In his defence, these have been pretty heavy years. While the divorce papers were being filed, the couple's 18-year-old son Cameron did some rehab of his own for substance abuse, while his half-brother Eric was arrested for drunk driving. Then Kirk suffered a severe stroke. During the making of The Game, in which Douglas plays - guess what - a rich, egocentric and ruthless tycoon, the director David Fincher remembers that the star would disappear into his trailer between shots: "On the phone talking with lawyers for his wife, son and brother and talking with his father."

During Michael's childhood, Kirk, who divorced his mother, the British actress Diana Dill, when he was five, seems to have been a lofty, remote figure. "When I was growing up, I was always just Kirk Douglas's son," he once recalled. "I had to fight for my own identity."

The old warhorse is now 82 (and recently completed his 82nd film). His illness seems to have brought father and son together. There was a particularly touching scene last year with Michael supporting Kirk at a Hollywood lifetime achievement award. Both men say they have never been closer. "We're becoming the father and son we never were," says Michael.

Douglas has other things to keep him going. He is a liberal in that rather self-aware Hollywood way but which must also have been shaped by his father, the child of Russian immigrant Jews, who battled the McCarthy blacklist at time when it was not wise to do so. For next year's presidential election, he has placed a $1,000 bet on both Al Gore and his likely Democratic challenger Bill Bradley.

Last year he was chosen as a "messenger of peace" by the United Nations, one of those slightly sappy gestures the organisation likes to make towards sympathetic celebrities such as Ginger Spice Geri Halliwell, Pavarotti and Magic Johnson.

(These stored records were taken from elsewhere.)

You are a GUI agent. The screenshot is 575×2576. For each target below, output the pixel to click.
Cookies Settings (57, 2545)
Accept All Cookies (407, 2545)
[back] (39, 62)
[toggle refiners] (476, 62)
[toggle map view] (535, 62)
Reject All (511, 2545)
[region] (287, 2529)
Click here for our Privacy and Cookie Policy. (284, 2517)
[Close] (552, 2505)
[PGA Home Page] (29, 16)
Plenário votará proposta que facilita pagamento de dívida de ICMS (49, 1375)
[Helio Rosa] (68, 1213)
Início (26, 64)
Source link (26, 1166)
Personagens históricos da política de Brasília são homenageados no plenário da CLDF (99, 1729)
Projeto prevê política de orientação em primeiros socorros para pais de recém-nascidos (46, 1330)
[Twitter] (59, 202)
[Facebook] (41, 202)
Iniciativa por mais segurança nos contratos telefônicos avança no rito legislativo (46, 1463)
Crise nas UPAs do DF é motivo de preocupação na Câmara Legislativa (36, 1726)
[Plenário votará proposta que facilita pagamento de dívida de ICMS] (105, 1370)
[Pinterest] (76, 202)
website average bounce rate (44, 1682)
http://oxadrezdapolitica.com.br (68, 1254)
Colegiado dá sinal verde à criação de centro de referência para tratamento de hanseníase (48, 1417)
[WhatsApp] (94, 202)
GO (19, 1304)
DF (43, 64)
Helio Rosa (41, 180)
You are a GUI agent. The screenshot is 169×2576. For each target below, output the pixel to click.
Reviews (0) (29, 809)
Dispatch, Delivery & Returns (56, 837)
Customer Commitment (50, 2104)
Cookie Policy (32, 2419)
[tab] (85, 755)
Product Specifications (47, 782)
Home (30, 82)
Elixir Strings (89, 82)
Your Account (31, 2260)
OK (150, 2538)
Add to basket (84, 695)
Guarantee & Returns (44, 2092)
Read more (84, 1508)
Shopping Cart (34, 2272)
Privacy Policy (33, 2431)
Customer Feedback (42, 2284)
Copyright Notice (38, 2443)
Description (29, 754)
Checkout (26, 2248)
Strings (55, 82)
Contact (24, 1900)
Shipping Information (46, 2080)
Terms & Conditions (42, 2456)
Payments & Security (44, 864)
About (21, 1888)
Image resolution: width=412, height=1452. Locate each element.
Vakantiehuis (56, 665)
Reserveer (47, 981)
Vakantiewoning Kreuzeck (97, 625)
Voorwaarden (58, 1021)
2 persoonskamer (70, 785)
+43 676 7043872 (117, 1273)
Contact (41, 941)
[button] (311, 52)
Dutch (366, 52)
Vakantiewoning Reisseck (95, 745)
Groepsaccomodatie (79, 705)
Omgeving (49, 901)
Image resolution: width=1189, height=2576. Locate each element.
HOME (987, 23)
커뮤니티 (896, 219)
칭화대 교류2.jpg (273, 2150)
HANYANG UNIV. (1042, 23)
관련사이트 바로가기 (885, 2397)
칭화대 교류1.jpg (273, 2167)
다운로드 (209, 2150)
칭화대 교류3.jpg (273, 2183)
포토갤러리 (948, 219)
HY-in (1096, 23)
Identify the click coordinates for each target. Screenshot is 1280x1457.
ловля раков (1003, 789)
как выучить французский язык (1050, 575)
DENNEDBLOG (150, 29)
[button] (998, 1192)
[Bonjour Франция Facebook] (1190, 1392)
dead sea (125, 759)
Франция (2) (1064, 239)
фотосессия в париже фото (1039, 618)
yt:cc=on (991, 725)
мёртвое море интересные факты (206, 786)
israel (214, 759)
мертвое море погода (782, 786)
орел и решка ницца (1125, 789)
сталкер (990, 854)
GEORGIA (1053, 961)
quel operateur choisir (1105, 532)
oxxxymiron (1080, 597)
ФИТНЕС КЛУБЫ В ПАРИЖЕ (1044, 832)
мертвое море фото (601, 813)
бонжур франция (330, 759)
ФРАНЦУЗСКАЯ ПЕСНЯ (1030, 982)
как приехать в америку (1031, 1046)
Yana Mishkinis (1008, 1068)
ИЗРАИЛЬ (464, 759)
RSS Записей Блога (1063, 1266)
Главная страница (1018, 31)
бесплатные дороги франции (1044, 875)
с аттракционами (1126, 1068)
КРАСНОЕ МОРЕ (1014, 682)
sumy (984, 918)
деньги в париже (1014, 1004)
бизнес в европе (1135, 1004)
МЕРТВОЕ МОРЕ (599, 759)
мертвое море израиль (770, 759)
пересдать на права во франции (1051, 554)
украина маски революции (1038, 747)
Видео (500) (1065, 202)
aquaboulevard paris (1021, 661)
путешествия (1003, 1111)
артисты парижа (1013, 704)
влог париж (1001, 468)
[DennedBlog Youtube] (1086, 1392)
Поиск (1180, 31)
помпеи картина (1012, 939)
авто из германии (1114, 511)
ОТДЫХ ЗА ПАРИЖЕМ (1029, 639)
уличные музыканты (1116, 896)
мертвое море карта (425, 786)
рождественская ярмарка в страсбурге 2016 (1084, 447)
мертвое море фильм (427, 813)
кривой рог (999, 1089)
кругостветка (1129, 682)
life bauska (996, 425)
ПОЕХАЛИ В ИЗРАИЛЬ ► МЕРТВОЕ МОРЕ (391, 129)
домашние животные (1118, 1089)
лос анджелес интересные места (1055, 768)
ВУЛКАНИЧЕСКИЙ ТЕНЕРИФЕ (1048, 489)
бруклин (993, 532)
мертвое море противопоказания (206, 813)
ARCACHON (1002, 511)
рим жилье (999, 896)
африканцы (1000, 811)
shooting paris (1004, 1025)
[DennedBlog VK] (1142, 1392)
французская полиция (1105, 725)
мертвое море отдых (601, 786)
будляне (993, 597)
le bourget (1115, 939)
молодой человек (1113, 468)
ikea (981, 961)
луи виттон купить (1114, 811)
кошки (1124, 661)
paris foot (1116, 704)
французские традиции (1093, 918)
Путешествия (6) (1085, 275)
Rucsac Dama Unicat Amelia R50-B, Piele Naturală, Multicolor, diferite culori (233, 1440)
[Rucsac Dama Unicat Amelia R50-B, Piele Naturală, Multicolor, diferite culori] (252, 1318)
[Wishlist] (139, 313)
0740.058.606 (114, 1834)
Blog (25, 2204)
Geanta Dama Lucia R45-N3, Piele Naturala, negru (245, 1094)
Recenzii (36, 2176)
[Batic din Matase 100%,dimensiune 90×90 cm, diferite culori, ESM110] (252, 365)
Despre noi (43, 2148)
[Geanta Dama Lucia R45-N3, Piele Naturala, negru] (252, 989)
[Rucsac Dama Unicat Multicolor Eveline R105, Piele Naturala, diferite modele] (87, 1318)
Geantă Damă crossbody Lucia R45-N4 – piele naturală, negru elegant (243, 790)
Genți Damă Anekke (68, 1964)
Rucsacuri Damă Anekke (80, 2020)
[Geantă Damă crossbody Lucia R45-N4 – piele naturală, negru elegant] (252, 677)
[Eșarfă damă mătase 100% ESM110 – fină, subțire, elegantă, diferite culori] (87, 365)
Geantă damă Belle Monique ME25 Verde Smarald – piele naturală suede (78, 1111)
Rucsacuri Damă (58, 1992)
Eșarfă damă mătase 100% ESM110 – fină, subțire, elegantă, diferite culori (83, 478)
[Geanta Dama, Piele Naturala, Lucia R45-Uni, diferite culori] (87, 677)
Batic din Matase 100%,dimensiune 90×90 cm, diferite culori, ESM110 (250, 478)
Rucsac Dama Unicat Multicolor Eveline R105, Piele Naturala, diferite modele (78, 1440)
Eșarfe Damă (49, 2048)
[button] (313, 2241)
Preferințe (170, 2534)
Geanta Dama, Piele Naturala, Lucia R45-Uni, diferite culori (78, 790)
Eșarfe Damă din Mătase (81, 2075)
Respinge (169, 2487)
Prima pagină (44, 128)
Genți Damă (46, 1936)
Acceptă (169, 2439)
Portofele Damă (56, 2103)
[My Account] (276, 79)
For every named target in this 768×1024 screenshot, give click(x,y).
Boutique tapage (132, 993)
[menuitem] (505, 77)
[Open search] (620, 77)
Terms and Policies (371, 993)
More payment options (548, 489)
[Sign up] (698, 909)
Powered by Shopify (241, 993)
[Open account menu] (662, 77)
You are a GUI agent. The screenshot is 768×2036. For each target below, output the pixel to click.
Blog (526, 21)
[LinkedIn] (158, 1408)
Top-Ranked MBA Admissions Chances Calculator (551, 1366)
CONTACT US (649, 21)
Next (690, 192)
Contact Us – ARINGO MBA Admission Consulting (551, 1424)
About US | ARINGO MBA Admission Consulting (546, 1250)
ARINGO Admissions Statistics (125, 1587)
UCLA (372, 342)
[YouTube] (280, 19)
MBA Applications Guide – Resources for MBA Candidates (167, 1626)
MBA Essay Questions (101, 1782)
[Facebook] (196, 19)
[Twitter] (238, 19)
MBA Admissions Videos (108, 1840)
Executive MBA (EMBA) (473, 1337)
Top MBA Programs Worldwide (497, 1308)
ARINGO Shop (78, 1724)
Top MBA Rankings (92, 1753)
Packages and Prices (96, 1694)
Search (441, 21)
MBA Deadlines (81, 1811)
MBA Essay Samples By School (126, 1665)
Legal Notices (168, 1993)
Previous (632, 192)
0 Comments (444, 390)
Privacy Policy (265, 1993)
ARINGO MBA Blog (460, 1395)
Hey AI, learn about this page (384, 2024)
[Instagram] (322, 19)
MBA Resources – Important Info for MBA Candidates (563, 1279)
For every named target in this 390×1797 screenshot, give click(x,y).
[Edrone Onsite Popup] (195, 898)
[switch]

Douglas seems to be taking the whole thing very seriously, saying the title is more important to him than winning either of his Oscars. He wants to campaign for nuclear disarmament and gun control, which sounds rather like the manifesto of a Miss World candidate.

But just when it is all getting a little too precious, the old Douglas makes a comeback. Those photos with Miss Zeta Jones show he has lost none of his old touch. And Michael, even in advancing middle age, remains a charismatic figure.

Such was his impact on Maureen Dowd that the New York Times's chief Rottweiler briefly ceased her savaging of the Clinton White House, under the influence, it was said, of her lover's liberalising effect. The seduction of Miss Zeta Jones is just the latest twist in the plot. You could say that it is part of his Basic Instinct. Just don't call him a sex addict.